Raffle ticket holders ask ‘where’s the money?’
NORTH FORT MYERS, Fla. – A raffle that was supposed to benefit a local charity never happened.
“I started it because I had cancer three times and and each time I was out of work,” explained Linda Aiossa-McNally, founder of Working with Cancer Relief Fund, Inc.
Aiossa-McNally started the charity after enduring three rounds of cancer.
“The third time I said ‘it’s my destiny,'” she said. “God’s trying to send me a message.”
While going through her cancer treatments, she couldn’t work, which made keeping up with bills difficult.
“The second time actually I tried to get assistance,” she said. “I called up to try to get food stamps because I still had a job, but I just didn’t have any income. So it’s hard to pay your mortgage, it’s hard to buy food, you can’t pay your electric bill if you don’t have income. …They said ‘I’m sorry you don’t qualify [for food stamps].’ That got me so angry I said I want to start a non-profit to, well, to help cancer survivors get some kind of income while they’re in treatment.”
Shortly after one fundraiser, Aiossa-McNally said she was approached by Bill Galigher.

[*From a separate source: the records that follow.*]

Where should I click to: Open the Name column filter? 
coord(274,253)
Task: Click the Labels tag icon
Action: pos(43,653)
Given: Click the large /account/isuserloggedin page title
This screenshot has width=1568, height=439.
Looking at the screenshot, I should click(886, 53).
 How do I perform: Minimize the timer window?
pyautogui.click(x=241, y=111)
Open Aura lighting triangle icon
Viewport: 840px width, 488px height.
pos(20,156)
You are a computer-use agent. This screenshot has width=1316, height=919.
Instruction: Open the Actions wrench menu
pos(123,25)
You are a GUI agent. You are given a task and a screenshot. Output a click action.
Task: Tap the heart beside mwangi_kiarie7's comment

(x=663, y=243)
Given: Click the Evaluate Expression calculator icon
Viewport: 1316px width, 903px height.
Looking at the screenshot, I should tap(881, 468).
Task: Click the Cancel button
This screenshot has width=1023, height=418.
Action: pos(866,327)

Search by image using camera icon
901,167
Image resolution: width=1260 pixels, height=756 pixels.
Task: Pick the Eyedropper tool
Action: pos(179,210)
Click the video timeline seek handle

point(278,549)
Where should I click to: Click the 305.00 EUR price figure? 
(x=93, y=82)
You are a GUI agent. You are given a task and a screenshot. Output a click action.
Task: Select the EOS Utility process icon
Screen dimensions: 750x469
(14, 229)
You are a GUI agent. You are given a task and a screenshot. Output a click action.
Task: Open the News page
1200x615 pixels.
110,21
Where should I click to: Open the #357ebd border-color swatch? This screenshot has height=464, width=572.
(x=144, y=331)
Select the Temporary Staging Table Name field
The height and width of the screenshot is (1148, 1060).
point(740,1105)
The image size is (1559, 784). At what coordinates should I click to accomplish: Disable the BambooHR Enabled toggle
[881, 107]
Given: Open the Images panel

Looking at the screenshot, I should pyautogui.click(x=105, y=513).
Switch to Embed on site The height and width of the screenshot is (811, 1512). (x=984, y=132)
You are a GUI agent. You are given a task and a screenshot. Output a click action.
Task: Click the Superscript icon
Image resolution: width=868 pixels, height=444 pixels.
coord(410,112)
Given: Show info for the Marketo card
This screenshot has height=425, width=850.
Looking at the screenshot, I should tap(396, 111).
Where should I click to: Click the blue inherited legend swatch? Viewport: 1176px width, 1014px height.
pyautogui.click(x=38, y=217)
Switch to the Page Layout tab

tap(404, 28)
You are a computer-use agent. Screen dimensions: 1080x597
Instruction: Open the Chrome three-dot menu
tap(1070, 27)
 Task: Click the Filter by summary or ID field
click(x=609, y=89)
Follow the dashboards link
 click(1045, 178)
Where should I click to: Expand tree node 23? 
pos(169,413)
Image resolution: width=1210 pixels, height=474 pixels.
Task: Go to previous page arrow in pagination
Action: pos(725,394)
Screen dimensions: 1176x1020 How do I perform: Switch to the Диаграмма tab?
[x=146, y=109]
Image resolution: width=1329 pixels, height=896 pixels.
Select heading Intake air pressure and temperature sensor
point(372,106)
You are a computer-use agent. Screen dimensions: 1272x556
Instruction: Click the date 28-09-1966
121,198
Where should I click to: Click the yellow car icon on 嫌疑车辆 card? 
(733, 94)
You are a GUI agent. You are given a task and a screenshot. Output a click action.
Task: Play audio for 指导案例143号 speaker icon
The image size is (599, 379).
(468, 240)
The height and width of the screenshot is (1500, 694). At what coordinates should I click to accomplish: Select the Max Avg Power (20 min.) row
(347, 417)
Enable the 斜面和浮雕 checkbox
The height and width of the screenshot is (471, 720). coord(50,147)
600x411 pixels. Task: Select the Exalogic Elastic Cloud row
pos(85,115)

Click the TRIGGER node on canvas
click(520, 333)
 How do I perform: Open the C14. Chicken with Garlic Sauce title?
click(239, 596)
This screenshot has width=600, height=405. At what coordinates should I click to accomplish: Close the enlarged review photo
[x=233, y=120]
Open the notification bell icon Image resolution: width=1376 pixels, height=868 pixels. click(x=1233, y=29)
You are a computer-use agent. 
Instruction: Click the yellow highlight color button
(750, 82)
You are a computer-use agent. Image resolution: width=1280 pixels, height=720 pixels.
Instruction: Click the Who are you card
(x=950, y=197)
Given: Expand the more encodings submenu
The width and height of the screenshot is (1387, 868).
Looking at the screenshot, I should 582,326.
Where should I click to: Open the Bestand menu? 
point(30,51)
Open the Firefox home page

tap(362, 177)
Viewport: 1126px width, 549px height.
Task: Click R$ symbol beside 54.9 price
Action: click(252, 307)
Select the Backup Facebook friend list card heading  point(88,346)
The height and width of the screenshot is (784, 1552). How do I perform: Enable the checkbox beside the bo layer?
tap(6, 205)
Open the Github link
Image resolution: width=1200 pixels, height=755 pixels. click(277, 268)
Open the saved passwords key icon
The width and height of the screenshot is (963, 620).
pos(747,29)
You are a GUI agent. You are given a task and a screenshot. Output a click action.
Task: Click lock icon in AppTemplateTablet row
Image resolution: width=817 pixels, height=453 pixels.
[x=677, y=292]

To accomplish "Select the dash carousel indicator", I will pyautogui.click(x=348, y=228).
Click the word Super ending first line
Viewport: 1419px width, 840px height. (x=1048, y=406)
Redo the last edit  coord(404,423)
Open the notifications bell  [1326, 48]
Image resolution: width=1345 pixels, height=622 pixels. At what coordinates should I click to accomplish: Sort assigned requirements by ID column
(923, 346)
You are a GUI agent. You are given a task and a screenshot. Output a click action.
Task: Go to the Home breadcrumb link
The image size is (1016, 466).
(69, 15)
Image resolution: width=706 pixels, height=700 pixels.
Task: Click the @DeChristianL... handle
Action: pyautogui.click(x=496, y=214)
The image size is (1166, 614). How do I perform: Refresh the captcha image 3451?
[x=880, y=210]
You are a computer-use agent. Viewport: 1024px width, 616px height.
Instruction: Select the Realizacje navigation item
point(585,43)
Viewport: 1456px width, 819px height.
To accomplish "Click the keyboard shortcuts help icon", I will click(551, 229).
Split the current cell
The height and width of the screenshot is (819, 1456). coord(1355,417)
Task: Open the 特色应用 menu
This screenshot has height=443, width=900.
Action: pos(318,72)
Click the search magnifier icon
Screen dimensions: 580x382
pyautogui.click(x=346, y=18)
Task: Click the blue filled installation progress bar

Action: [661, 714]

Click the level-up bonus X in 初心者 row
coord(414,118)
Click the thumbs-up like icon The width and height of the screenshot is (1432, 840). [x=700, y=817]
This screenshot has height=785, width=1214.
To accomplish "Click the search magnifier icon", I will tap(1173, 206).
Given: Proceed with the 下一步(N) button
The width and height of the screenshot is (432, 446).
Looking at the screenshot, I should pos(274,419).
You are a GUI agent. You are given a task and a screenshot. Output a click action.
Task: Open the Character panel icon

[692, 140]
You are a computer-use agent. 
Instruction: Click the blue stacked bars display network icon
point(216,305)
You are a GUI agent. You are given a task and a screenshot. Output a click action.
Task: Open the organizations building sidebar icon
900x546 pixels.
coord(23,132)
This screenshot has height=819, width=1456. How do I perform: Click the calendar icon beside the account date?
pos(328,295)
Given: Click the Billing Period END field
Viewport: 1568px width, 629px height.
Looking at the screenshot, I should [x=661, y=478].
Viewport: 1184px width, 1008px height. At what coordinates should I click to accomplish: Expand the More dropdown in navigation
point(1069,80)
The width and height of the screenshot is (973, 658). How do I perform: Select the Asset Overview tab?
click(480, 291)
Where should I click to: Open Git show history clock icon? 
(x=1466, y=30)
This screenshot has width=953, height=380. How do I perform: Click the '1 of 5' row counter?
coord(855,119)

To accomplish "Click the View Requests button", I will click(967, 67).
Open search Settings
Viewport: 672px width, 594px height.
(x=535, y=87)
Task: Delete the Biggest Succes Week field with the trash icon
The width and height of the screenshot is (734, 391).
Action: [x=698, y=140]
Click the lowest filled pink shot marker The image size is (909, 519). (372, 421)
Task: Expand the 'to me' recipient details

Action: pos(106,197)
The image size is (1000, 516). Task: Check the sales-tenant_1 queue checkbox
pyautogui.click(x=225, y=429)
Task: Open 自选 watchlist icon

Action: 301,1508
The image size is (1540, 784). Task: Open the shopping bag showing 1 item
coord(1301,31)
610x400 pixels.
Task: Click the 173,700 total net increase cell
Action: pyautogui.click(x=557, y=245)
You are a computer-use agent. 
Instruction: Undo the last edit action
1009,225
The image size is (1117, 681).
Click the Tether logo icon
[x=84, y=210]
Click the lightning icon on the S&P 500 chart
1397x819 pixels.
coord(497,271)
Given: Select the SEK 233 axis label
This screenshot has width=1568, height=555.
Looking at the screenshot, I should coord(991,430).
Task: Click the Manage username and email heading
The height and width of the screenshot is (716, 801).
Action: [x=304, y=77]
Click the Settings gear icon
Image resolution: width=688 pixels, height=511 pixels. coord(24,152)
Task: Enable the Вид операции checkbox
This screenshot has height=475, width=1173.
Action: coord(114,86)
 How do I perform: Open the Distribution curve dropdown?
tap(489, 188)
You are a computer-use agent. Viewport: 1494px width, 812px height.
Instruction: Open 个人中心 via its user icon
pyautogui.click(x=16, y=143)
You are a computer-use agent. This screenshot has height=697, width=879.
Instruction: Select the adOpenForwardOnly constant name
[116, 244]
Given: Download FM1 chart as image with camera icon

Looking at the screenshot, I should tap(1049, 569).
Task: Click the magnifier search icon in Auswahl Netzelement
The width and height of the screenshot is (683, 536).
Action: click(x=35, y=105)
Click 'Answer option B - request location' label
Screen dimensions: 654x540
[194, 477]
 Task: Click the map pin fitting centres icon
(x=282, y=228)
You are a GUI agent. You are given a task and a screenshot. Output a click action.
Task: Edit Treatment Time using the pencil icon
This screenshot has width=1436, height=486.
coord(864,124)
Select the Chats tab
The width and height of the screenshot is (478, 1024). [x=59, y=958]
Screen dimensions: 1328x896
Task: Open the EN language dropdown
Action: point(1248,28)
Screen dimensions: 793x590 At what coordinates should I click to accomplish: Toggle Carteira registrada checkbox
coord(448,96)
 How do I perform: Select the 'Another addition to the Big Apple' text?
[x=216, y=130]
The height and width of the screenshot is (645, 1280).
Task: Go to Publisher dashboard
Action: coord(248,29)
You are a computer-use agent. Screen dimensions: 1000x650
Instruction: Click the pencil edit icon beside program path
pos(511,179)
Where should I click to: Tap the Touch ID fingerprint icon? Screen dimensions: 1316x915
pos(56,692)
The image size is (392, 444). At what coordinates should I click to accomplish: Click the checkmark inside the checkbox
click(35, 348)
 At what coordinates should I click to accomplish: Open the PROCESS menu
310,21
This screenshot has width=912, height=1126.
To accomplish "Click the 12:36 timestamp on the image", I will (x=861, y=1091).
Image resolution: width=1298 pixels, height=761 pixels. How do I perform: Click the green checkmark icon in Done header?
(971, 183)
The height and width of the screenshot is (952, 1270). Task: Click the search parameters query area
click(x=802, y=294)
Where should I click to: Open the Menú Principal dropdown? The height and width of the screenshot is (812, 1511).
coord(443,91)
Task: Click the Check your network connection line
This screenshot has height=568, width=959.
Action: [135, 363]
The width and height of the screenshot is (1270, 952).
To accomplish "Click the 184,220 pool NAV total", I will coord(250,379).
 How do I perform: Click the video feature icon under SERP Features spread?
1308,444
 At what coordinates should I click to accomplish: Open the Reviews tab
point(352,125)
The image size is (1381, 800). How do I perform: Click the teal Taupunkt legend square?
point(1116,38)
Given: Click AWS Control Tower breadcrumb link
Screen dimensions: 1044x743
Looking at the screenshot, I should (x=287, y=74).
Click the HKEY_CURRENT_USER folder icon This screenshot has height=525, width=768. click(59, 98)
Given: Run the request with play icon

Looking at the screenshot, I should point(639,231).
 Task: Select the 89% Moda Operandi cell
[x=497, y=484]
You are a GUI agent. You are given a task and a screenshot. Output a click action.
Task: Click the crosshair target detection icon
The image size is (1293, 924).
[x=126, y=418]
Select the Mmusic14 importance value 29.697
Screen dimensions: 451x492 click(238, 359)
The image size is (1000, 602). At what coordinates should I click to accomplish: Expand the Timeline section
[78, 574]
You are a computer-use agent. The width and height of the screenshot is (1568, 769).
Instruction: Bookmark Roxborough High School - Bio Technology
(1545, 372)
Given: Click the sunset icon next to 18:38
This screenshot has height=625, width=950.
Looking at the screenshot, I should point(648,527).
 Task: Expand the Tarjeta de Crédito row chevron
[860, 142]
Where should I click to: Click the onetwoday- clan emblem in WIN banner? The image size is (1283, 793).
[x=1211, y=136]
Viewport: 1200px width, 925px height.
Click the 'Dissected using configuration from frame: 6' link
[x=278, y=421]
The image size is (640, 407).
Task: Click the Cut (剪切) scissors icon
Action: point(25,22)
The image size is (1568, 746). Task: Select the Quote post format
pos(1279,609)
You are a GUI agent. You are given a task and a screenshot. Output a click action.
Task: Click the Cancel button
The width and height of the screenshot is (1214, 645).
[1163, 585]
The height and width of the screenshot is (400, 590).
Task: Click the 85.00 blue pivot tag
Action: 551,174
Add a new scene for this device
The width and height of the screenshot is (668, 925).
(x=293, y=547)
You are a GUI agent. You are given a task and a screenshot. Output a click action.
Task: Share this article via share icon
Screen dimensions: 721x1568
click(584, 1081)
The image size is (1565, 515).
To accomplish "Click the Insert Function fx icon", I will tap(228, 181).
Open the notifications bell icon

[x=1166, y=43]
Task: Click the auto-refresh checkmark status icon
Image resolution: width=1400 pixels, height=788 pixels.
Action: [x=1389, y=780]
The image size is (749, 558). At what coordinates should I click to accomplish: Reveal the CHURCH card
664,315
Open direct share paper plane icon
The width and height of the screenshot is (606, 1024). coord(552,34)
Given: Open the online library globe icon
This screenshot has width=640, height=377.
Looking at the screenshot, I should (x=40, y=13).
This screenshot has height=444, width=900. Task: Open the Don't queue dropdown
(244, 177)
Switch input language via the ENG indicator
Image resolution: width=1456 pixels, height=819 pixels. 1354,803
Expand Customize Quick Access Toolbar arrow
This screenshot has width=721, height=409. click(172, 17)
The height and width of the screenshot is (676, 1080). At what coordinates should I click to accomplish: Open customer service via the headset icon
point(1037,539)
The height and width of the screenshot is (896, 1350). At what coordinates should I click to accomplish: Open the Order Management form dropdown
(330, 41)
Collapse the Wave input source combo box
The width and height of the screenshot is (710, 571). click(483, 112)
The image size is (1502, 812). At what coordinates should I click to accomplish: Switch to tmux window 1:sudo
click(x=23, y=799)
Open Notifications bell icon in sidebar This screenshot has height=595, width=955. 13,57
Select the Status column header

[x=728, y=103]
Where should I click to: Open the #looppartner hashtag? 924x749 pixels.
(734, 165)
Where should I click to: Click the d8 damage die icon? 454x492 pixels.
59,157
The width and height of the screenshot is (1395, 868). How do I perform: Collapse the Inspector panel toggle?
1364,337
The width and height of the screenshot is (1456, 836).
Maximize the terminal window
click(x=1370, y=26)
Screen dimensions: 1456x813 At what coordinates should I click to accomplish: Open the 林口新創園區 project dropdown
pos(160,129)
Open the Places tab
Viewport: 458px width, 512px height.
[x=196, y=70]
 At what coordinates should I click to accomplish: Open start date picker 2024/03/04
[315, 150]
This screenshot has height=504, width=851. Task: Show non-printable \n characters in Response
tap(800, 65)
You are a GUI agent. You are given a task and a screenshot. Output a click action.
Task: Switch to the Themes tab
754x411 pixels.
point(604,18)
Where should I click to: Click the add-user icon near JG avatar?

“We were just hanging out and having dinner,” she said. “They approached us and said, ‘Hey, we want to help you guys…cause we really believe helping cancer patients.’ And they said ‘we would really like to raffle off a car.’ I was like ‘well that would be great.'”
Tickets and fliers were printed. Galigher promised to raffle off a 2007 Toyota Tacoma and give the money to Aiossa-Mcnally’s charity, she said.
But drawing day, Jan. 1, came and went.
“I wanted to know what time we were going to be there to do it and they said they were postponing it and that they were posting new fliers,” she said.
Multiple people who purchased the $20 raffle tickets said no one contacted them regarding the raffle being postponed or offered a refund. One man bought a ticket after the scheduled drawing.
Aiossa-McNally expressed discomfort with how the raffle was handled.
“I felt that the name of my organization was um, not being true to what was being said about it,” she said.
On March 4, Bill Galigher said the raffle was postponed, not cancelled, and that he sold 350 tickets but needed to sell 1,000 before holding the raffle.
Bill Galigher said $10,000 would be going to the charity, and another $10,000 would be for the truck.
Bill Galigher added he would offer refunds within a week to those who bought tickets. When contacted two weeks later, he said it would take another week to tie up lose ends and asked a reporter for a list of those seeking refunds.
Bill Galigher received the list. Another week went by.
When contacted on April 5, he said refunds would take another week.
Charity raffles are highly regulated in Florida, said Carmen Dellutri, an attorney with the Dellutri Law Group.
“You have to give [the raffle prize] away at the predetermined time and date,” he said. “If you don’t do that, you’ve violated the statute and technically criminal charges could be brought against you. Not to mention civil charges for civil theft. And I think that’s where the people can go for triple damages.”
Bill Galigher was contacted on April 29. Refunds should arrive by Monday, he said.
The lack of a raffle has left Aiossa-McNally’s charity in a difficult situation.
“It made me feel uncomfortable,” she said. “I didn’t think it was the right thing. And I’ve always been a person who does the right thing.”
Two ticket holders recently said Bill Galigher contacted them for their addresses to send them refunds.
The Lee County Sheriff’s Office and the state Department of Agriculture and Consumer Services said they were not investigating this incident.